PARIS: Engie a revu à la hausse ses perspectives pour l’année 2026 après un premier semestre au cours duquel l'énergéticien a été porté par l’accélération de l’électrification et l’acquisition du distributeur britannique d’électricité UK Power Networks.

"Partout où nous opérons, l'électrification s'accélère, les besoins en infrastructure, en flexibilité, en solution bas carbone continuent de croître", a déclaré Catherine MacGregor, la directrice générale lors d’une conférence téléphonique vendredi. "Et tous les métiers d'Engie sont au coeur de ces transformations".

"Qu'il s'agisse des renouvelables, des batteries, des réseaux électriques, des infrastructures locales ou encore des offres dédiées aux +data centers+, nous accélérons nos investissements dans les activités qui répondent justement aux évolutions structurelles du système énergétique", a-t-elle ajouté.

Sur les six premiers mois de l'année, le bénéfice net a progressé de 13,7% à 3,3 milliards d’euros. Le chiffre d’affaires en revanche a reculé de 3,6% à 36,7 milliards d’euros.

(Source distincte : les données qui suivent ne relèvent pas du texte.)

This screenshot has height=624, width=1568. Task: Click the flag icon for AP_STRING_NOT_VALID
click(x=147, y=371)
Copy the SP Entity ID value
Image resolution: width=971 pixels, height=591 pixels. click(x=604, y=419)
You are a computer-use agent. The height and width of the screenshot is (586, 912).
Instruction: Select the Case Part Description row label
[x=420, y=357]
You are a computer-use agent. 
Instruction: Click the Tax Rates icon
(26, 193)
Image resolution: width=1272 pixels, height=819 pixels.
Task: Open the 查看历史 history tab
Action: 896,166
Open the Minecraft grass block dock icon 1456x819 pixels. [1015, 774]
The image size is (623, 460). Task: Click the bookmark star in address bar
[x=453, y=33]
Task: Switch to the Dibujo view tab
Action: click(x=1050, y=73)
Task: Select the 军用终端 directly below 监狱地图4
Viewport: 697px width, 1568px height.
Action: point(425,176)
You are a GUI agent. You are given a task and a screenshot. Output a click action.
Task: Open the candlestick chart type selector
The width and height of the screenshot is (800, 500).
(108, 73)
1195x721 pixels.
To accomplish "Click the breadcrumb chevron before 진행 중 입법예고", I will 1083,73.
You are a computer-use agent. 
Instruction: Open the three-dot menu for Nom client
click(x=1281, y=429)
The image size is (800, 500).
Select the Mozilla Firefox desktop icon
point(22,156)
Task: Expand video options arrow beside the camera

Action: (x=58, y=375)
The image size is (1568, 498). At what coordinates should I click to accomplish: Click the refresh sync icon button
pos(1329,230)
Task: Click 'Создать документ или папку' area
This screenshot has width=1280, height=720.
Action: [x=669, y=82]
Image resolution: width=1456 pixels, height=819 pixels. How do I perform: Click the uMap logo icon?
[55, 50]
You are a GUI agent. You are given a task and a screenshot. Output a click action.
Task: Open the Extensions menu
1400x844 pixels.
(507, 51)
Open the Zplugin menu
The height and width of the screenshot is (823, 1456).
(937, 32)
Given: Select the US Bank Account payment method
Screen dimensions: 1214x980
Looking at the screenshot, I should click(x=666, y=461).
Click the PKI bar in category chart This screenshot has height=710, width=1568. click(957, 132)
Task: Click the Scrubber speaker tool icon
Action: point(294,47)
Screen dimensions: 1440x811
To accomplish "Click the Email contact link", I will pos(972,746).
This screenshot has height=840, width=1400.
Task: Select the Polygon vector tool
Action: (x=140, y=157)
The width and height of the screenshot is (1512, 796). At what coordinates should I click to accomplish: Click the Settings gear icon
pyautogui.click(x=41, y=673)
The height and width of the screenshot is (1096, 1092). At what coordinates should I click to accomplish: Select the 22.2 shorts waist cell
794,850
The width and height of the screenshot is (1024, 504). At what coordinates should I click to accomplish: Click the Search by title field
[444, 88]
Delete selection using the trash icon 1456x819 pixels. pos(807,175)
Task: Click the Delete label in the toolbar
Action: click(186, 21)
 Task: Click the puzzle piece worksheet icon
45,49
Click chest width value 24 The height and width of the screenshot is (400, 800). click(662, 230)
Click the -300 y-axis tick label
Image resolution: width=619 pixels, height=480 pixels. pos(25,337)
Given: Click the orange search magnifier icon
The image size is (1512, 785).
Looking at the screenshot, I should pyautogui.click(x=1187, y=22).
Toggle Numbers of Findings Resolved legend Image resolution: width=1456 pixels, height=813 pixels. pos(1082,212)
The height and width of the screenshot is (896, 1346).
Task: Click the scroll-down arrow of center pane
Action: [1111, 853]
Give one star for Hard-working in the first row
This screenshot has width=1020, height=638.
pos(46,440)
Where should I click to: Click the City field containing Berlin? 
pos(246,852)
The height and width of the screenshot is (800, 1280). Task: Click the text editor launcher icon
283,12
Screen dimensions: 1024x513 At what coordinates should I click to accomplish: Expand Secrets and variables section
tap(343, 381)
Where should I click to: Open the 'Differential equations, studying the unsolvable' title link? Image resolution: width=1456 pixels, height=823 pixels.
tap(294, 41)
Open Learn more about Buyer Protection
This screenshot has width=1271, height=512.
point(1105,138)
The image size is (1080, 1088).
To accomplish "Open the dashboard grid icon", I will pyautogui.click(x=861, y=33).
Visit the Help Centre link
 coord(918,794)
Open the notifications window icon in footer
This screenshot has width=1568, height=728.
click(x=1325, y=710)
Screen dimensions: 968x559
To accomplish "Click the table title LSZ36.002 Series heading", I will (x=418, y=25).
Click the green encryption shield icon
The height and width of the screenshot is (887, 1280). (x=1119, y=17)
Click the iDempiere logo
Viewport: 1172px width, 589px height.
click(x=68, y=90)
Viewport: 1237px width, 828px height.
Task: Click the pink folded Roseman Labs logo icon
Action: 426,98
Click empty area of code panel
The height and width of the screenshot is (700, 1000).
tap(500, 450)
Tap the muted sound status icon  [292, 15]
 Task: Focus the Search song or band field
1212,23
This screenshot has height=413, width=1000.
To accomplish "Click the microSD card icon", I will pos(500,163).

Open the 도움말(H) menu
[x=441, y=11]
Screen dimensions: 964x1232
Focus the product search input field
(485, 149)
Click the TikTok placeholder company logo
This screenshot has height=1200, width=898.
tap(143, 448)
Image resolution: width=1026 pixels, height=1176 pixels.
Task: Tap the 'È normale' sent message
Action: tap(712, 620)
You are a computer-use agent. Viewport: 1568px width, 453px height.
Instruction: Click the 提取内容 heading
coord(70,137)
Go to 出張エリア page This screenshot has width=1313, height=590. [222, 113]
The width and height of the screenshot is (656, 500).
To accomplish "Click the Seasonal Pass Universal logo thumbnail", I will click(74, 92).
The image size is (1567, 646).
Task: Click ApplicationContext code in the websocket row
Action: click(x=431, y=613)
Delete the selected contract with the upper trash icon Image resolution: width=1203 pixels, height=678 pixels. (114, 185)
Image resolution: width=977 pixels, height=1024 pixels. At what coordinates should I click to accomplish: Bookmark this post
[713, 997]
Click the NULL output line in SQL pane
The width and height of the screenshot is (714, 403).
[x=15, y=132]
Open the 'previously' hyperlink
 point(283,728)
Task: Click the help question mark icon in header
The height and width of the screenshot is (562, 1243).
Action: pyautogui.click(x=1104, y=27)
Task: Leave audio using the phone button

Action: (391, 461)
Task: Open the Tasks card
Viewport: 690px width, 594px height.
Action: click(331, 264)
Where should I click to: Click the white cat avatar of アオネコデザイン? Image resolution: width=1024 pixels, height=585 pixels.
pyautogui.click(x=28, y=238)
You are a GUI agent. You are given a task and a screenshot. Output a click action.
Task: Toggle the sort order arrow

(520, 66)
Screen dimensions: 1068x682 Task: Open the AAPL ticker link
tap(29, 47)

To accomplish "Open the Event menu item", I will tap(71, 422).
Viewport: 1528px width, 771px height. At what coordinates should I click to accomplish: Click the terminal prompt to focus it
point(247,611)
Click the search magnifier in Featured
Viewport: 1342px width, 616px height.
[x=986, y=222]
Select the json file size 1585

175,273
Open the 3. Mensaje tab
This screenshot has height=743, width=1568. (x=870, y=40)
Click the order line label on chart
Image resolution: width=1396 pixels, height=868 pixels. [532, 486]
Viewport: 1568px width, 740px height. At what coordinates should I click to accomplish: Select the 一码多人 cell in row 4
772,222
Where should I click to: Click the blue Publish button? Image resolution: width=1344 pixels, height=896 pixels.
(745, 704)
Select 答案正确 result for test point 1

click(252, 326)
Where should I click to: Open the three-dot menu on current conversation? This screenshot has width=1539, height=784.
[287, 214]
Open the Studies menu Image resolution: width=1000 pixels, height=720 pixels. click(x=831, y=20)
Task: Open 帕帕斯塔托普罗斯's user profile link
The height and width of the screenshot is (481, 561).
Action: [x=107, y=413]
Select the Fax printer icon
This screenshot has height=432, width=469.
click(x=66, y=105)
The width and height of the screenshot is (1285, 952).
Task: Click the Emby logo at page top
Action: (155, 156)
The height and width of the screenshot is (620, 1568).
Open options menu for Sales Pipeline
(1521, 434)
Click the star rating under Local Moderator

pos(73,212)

Le groupe a bénéficié de sa dynamique opérationnelle lors de ces six mois et estime que son plan de performance en cours a contribué pour 304 millions d’euros à l'amélioration des résultats.

Il a également été porté par l’activité gaz soutenue par des conditions de marché favorables.

Côté perspectives, Engie a revu à la hausse son objectif de résultat net récurrent pour 2026 à un niveau compris entre 4,9 et 5,5 milliards d’euros (contre une fourchette de 4,6 à 5,2 milliards d’euros annoncée précédemment). Au premier semestre, cet indicateur qui exclut les activités exceptionnelles, s'est établi à 3 milliards d'euros.

L’Ebit (résultat opérationnel ajusté) hors nucléaire est quant à lui attendu dans une fourchette indicative de 9,2 à 10,2 milliards d’euros (contre 8,7 à 9,7 milliards d’euros auparavant).

"Nos activités de génération et nos infrastructures gazières jouent un rôle déterminant dans la sécurité du système et la maîtrise de son coût", a souligné Catherine MacGregor.

"C'est bien la cohérence stratégique associée à la solidité de nos modèles intégrés et à notre capacité d'exécution qui nous permet d'aborder la suite de l'année avec confiance et de relever notre +guidance+", a-t-elle conclu.